ENTRIES SHOWN section start

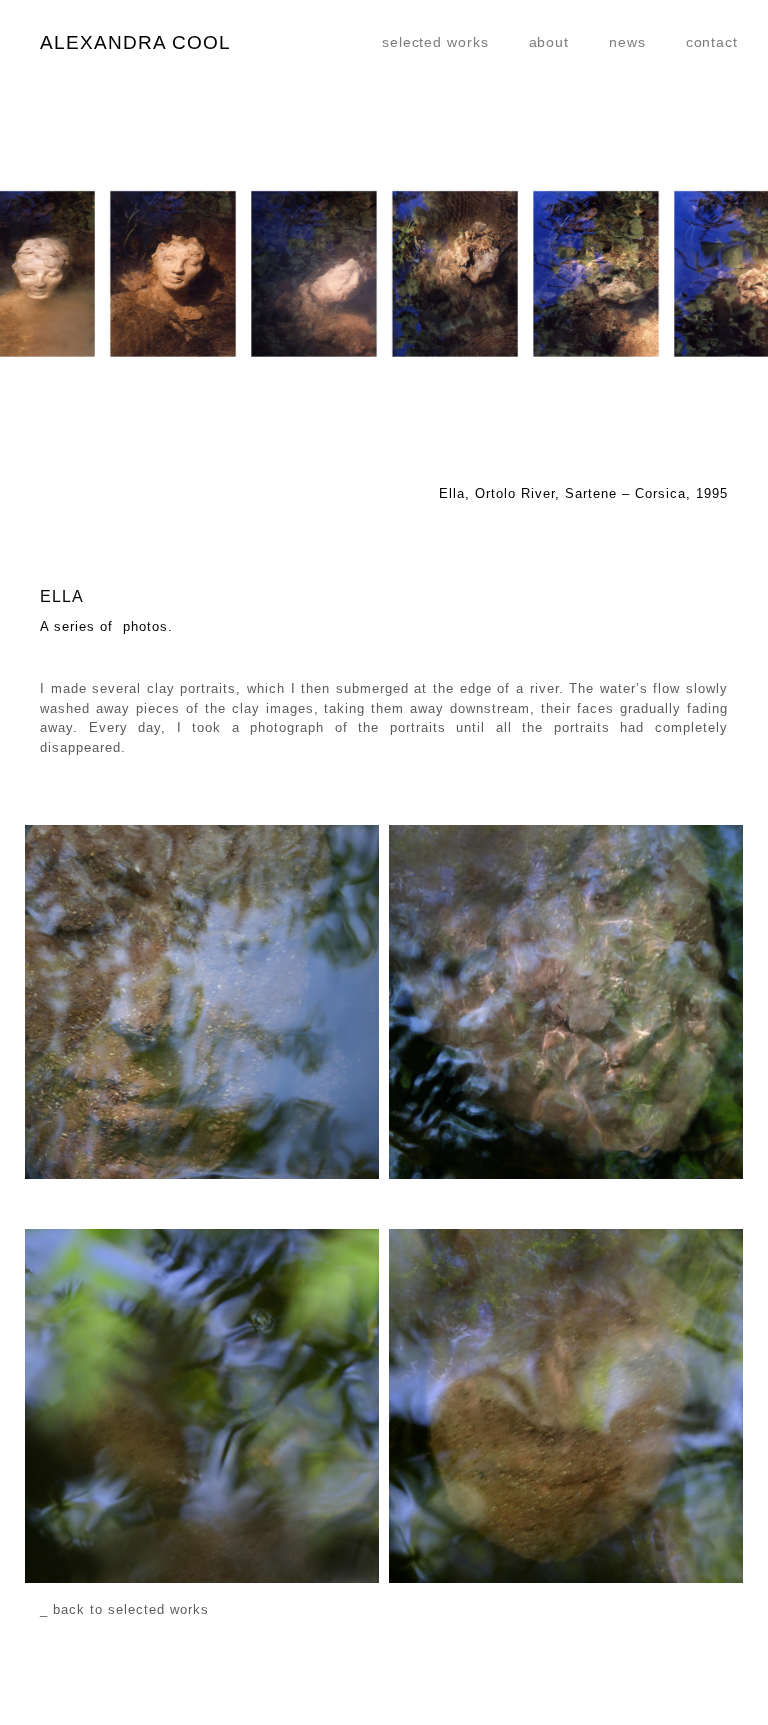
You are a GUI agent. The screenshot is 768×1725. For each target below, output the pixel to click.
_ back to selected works (124, 1609)
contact (712, 42)
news (627, 42)
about (549, 42)
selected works (435, 42)
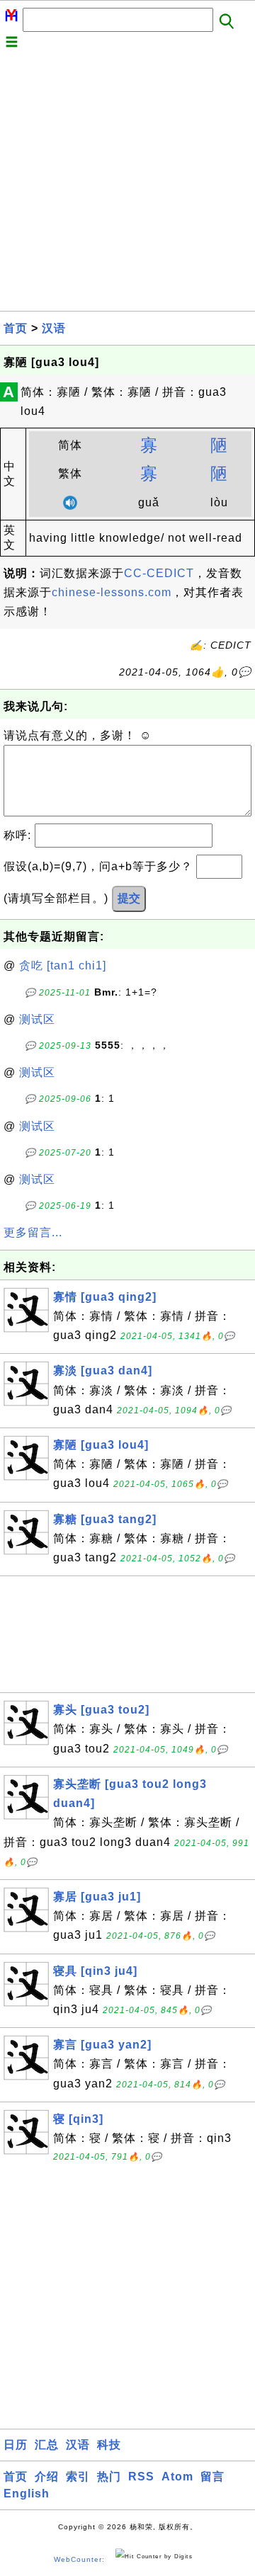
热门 (109, 2476)
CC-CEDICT (159, 573)
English (27, 2493)
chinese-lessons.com (111, 592)
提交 (129, 898)
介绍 (47, 2476)
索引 (78, 2476)
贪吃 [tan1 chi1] (62, 965)
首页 (16, 328)
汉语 (54, 328)
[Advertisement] (127, 183)
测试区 (37, 1019)
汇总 (47, 2445)
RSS (141, 2476)
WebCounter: (79, 2559)
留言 (212, 2476)
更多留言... (33, 1232)
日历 (16, 2445)
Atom (177, 2476)
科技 (109, 2445)
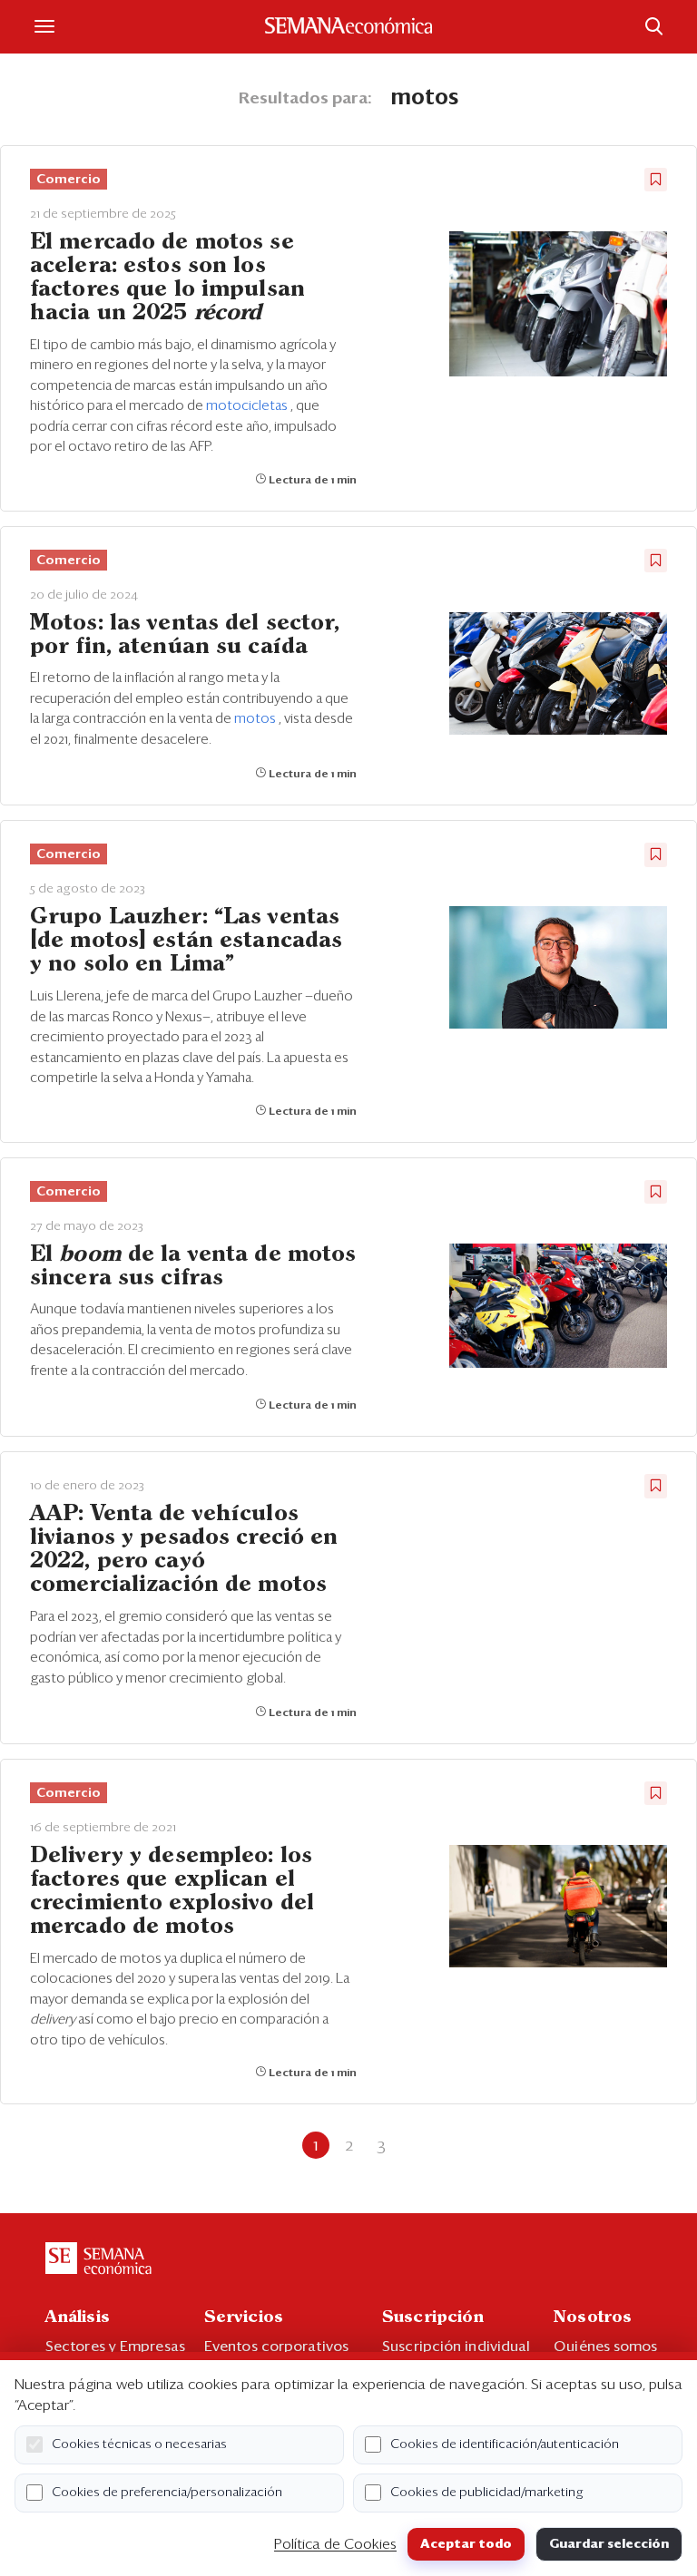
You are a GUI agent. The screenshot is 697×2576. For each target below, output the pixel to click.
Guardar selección (609, 2544)
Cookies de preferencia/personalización (167, 2492)
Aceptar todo (466, 2544)
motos (256, 719)
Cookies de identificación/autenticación (504, 2444)
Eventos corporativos (276, 2346)
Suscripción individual (456, 2346)
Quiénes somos (605, 2346)
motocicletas (248, 406)
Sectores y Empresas (115, 2346)
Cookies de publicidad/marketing (487, 2492)
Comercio (68, 179)
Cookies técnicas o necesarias (139, 2444)
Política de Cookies (335, 2544)
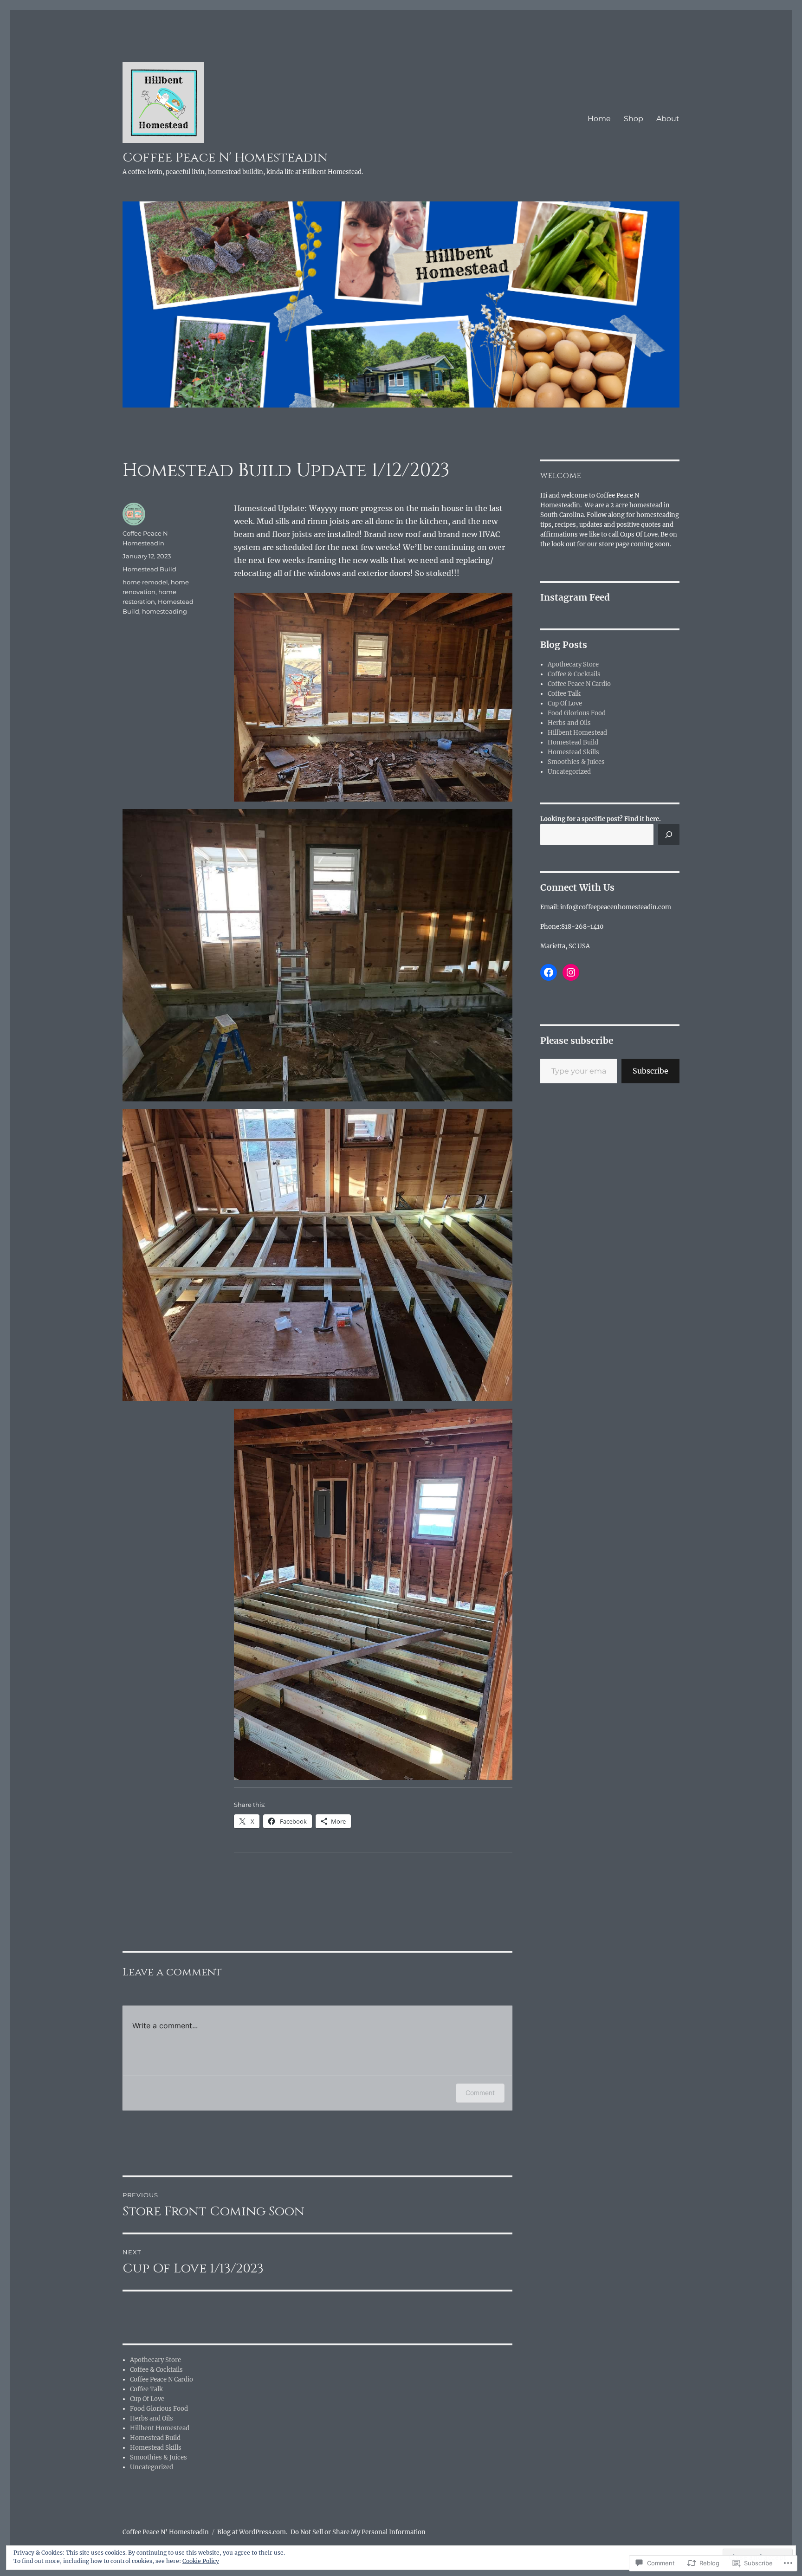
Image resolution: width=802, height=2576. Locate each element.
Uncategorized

ENTRIES SHOWN section end

- _TASK STATEMENT_: What is needed here is each line above set down word for word, minus the images.

- _OUTPUT FOR THIS TASK_:
You are a GUI agent. The screenshot is 768×1725. For each target below, output the pixel to click.
_ back to selected works (124, 1609)
contact (712, 42)
news (627, 42)
about (549, 42)
selected works (435, 42)
热门 (109, 2476)
CC-CEDICT (159, 573)
English (27, 2493)
chinese-lessons.com (111, 592)
提交 (129, 898)
介绍 (47, 2476)
索引 (78, 2476)
贪吃 [tan1 chi1] (62, 965)
首页 (16, 328)
汉语 (54, 328)
[Advertisement] (127, 183)
测试区 (37, 1019)
汇总 (47, 2445)
RSS (141, 2476)
WebCounter: (79, 2559)
留言 (212, 2476)
更多留言... (33, 1232)
日历 (16, 2445)
Atom (177, 2476)
科技 (109, 2445)
You are a GUI agent. The screenshot is 697×2576. For each target below, output the pixel to click.
Guardar selección (609, 2544)
Cookies de preferencia/personalización (167, 2492)
Aceptar todo (466, 2544)
motos (256, 719)
Cookies de identificación/autenticación (504, 2444)
Eventos corporativos (276, 2346)
Suscripción individual (456, 2346)
Quiénes somos (605, 2346)
motocicletas (248, 406)
Sectores y Empresas (115, 2346)
Cookies de publicidad/marketing (487, 2492)
Comercio (68, 179)
Cookies técnicas o necesarias (139, 2444)
Política de Cookies (335, 2544)
Image resolution: width=802, height=2576. Locate each element.
Uncategorized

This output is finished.